Today marks my 20th anniversary of marriage to my wonderful wife Kim. Twenty years ago today she consented to marry me–a young and naive boy with little evidence of capacity to make a living (at that time I had a BA in theology and was working on an MA in religion). Since then, she has let me practice into adulthood at her expense. This is not to say she had no misgivings.Let me tell you about it…
We met as Seminary students and had been friends for about a year when I got the bright idea that we ought to date. Our friendship had been built on spending time together on walks/hikes and her making meals for me every so often (it helped to be a skinny, poor seminary student). The idea of dating came quite clear to me when one day she told me she was going to go on a date with someone from church. I realized right then and there I had no interests making room for other guys. So, I opened up the “dating” conversation sometime in January 1990. It seemed an obvious and natural progression of our relationship. She did not see it that way. She wished to remain as (dreaded) friends but I was too young (23) for her and not her concept of a financially stable person. By some miracle I managed to hide my disappointment and accept the “friend” status. We continued to hang out as I was determined to not fade away. She, unbeknownst to me, polled friends and even a shared professor about me and got the overwhelming advice that she should not look down upon my youth.
On her birthday some six weeks later she let me take her out to a restaurant to celebrate. It so happens to have been a rather nice one. Can’t remember why I chose that one but I’m sure I was still trying to impress. During dinner she handed me a small wrapped box–the size a ring might come in. Beneath a bit of soft stuffing lay a piece of paper that said, “I would like to change my answer to yes.”
I knew right then we would marry. Six months later, we did.
Being young and naive, I didn’t know how much of a good woman I married. Here’s a bit of what I got:
1. A woman with a short memory for wrongs and quick to forgive
2. A woman willing to go on adventures with me
3. A woman who loves to learn and loves to talk about ideas, whether politics, theology, or baseball
In short, I got a great friend AND a wife all in one! I definitely got the better of this deal!
Happy anniversary Hon.
12 responses to “Twenty Years!”
You are blessed….never take it for granted.
Congratulations to you both…!
Congratulations! Awesome story!
Awwww…that’s so sweet! Happy anniversary! 🙂
Nice to hear of your marriage success!
What a beautiful tribute to your lovely wife! May God continue to bless you both and all that you hold dear…
Congratulations!

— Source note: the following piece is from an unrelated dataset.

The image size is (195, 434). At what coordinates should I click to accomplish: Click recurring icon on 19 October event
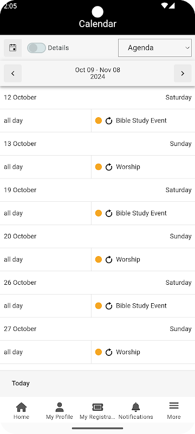coord(109,213)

Sounds like you have had a very blessed 20 years of marriage. This is an incredibly beautiful post, very heartfelt and touching. I love that you and your wife are best friends. That is how marriages stay strong. God bless you and your beautiful wife, Kim. What a good-looking couple you are!

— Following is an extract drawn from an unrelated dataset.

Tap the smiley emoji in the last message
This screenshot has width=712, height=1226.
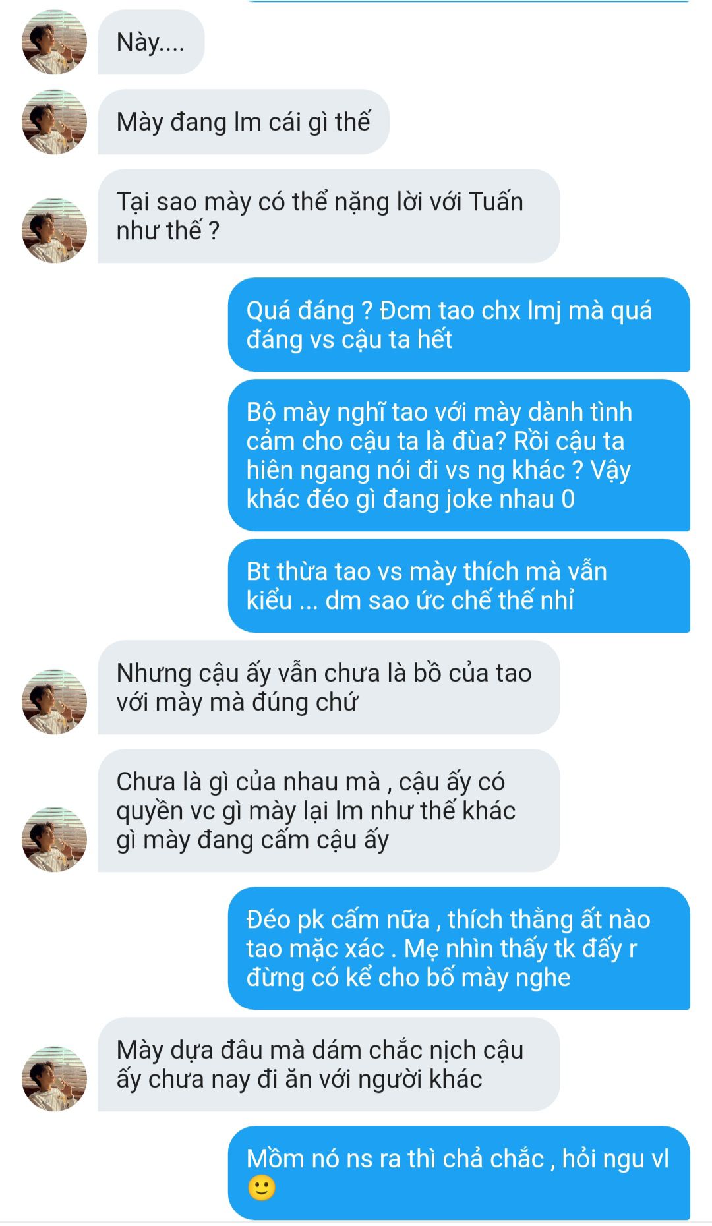(261, 1188)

You not only got a beautiful wife, but we also got a wonderful “daughter.” That’s a very nice picture of the two of you. We love you both and pray that you will have many more years together.
Dad & Mom
That was a great read. I always wondered how you wound up with Kim. Happy Anniversary to you both…
Happy Annniversary, ya’ll! Caleb and I remember those events. We were so happy for you, but sad that you’d be moving out of our house. We got over it. 😉
Hey Bet, Kim told me last night that the recommendation for the restaurant was from you, that you and Caleb had been there. It was totally redone inside an a very upscale menu. Empty too. But we enjoyed ourselves.
Say hey to Caleb for me.
Happy anniversary! We’re eating waffles around the breakfast table on a lazy Saturday and reading your wonderful tribute to your wife! Praise God and thanks Phil for helping us start our marriage (we’re on month 3!).